What do Android OEMs do? They can’t use Apple chips, or now Qualcomm chips. Switching to another architecture is a big deal.

Would this basically hand the Android market to Samsung and their Exynos chips? Or does another short term viable competitor exist?



This move doesn't stop Qualcomm from licensing ARMs reference cores, it only blocks them from designing their own in-house ARM cores like Apple does. The vast majority of Qualcomm chips currently on the market are built around reference cores, they only recently got back into the custom core game with their acquisition of Nuvia which also kicked off this dispute with ARM.


1. Qualcomm is still allowed to buy , use and sell ARM's Design IP. i.e Going back to Cortex X series.

2. Mediatek is available, mostly with latest ARM's IP. And extremely competitive. The only thing missing is Qualcomm Modem. It isn't Mediatek's modem are bad, they are at least far better than whatever Apple's Intel Modem had used or planned. The only problem is Qualcomm is go good customers still prefer it for the relatively little price they are paying for.

3. It is not like Android OEM cant make their own SoC. Especially considering the smartphone market can now be largely grouped as Apple, Samsung and Chinese. Together they are 95%+ of Market share.


There are probably Risc-V companies eagerly anticipating an opportunity in that space, but I don't know if any are in the performance ballpark right now.


Qualcomm itself is one such company.


MediaTek is still available.


I notice how 'viable' isn't an operative in your statement.


MediaTek was always viable, it was always GPU that made non-Qualcomm non-viable


They've come a long way, Samsung is apparently considering Mediatek chips for their next flagship phone (S25).


Their flagship tablets line up, Galaxy Tab S10 plus and ultra, is entirely Mediatek too.


They're pretty good. Just can't beat qualcomm / Apple flagship. So around Intel level ;)


300W in a phone chip is a bit toasty.


Intel's latest Arrow Lake stuff, about to go on sale, is said to have much better power efficiency, FWIW. Something like half the wattage for roughly equivalent benchmark results, according to them.


Dimensity 9400 looks good


Without (complete) kernel sources, they're already e-waste.

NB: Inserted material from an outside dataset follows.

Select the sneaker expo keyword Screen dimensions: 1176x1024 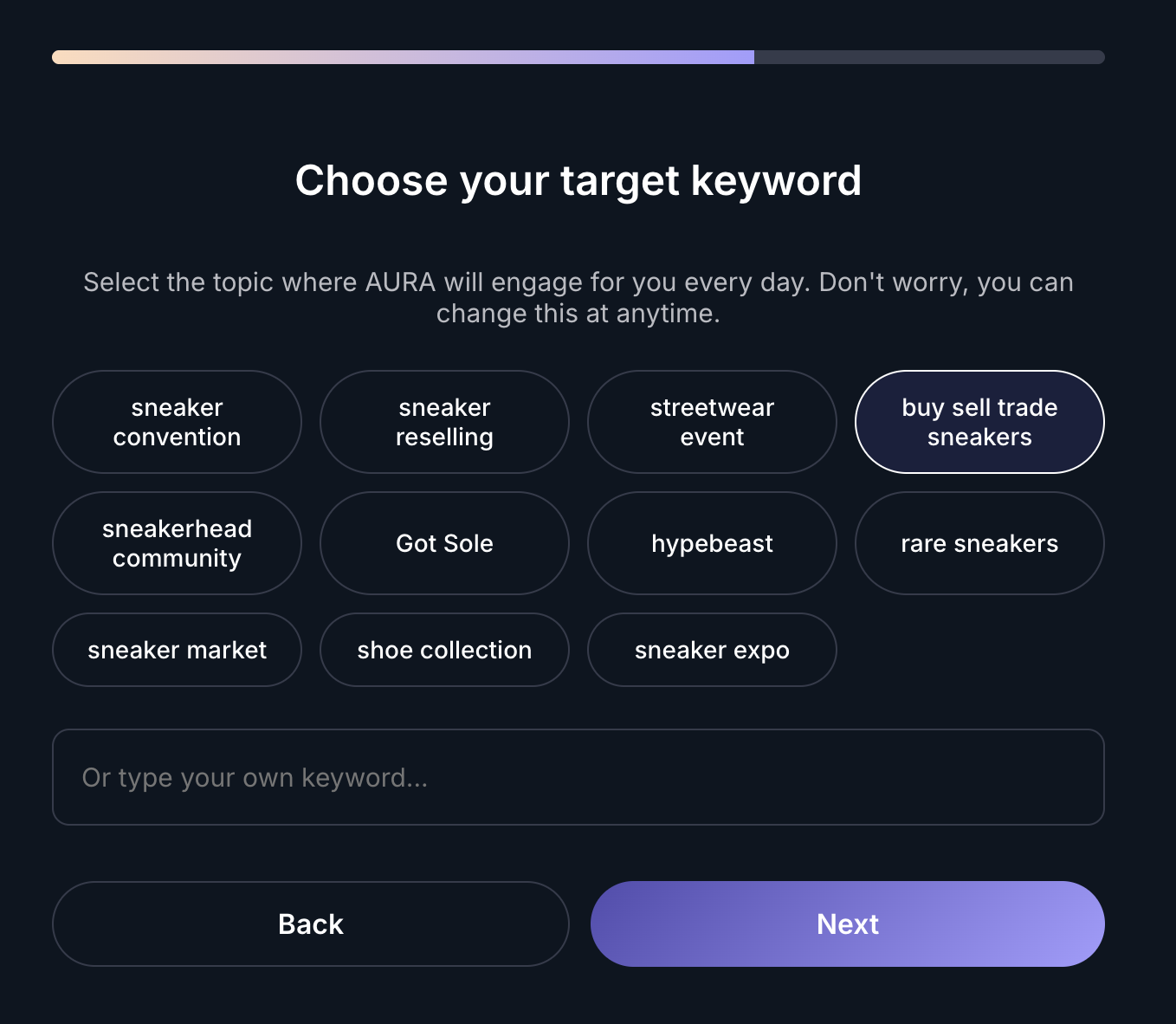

Don't know about cell phones but their Chromebooks are pretty good.


Everyone's going to have to buy a Pixel phone, ahahahahaahahha.


Samsung phones are presumably firm as well. They recently switched to snapdragon (qualcomm) chips but before they were using exynos (samsung) chips.


Samsung phones use both, in a very literal sense. Their flagship devices usually have both Snapdragon and Exynos variants for different regions, and their lower end devices are mostly Exynos across the board.

The S23 line was an exception in using Snapdragon worldwide, but then the S24 line switched back to using Snapdragon in NA and Exynos everywhere else, except for the S24 Ultra which is still Snapdragon everywhere.

Yes it's a confusing mess, and it's arguably misleading when the predominantly NA-based tech reviewers and influencers get the usually superior QCOM variant, and promote it to a global audience who may get a completely different SOC when they buy the "same" device.


Is the Qualcomm chip still considered significantly better than the Exynos? I remember that was the case a few years ago.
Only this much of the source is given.